Thursday, 16 August 2007

My defining moment

I once said that there was never any time where I felt that I have had that one defining moment in Nursing. Well, today was as near as I have been in a while. Today I was with my usual caseload of patients and all was proceeding smoothly. All the patients had their medication given, been washed, and were all in good spirits. I was to go for my morning break at 10am but after working through doing a flush and an IV line did not in fact start the 15 minute break until near 11am. I made my usual round of the patients, told them that I would be away from the bay but that the HCA would be keeping an eye on them. I make a point of this informal chat as it allows the patients to be aware of my whereabouts, and for me to know that they do not need anything in the immediate time.

Well, when I returned, all was well bar one patient who seemed a bit quiet. I was making another patient comfortable in the chair with the pillows when something made me take a look at the patient mentioned before and think "Somethings not right here". The patient looked a bit pale and seemed to be breathing heavily and rapidly. I went over, asked if they were OK and they seemed very distressed. They said that it was due to the new tablets they had had that morning (though this was several hours ago at the time). I was concerned that this could have been an allergic reaction so immediately started following the accepted protocol of laying the patient down, getting a set of obs and getting help. I got the patient onto their bed, got the dynamap which was next the patient, took a full set of observations, took down the information from the patient who was reporting SOB and chest pain. I alerted the HCA who put the patient on oxygen, and while I was doing the ECG the HCA called the staff nurse and the doctors to come down. All was well in the end, but it was one of those moments where the training really started to kick in. It was interesting to say the least.

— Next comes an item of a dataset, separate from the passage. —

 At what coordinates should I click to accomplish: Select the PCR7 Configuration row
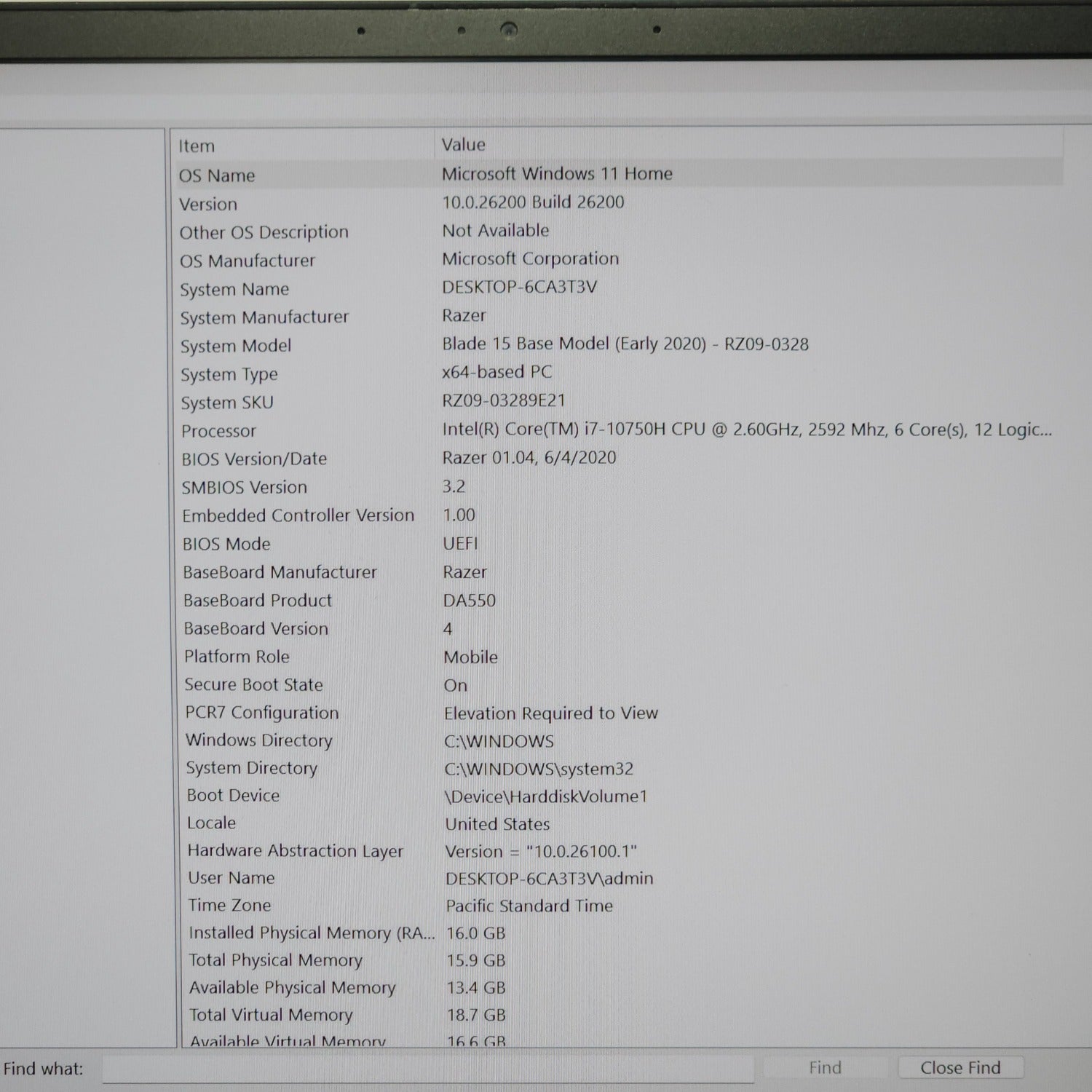tap(261, 713)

Took the doctors ward round in the afternoon which was uneventful, though was the first one I have ever done which was a tad nerve wracking. In the afternoon I had a vist from the tutor in the essay which caused all the confusion who was really helpful. He said that considering the essay was bashed out that the standard was good. It would not pass at the moment as there was little mention made of the future implications of the subject, but said that if that was written in the same way as the rest and the current content tidied up that it would get well above 60 based on his opinion at the time (subject the change though).

Monday, 13 August 2007

My best laid plans of mice and men



It SHOULD have been easy: Two patients, and a third to oversee. One needed a discharge doing. Let me just say this: Even seen Peter Snow's swingometer on the election nights? Pretty much that's how the discharge went for the unfortunate patient and the family. It has meant getting back to doing the basic nursing care on the patients (washing, making beds, catheter care, feeding and fluid balance) which was a change.

Today has been a steady day apart from that. Didn't take much in the way of breaks though but that was partly through my own choice. The morning break I was called out to see to something and plodded on past that, and for lunch I went to the cafeteria thinking people had already gone. I had my lunch then nipped back up as I then wondered if the staff had been late going down. Lord knows where they were but I ended up missing them as it turns out they were sat at the back of the canteen, not the middle as I thought. Still, I got some work done which was good.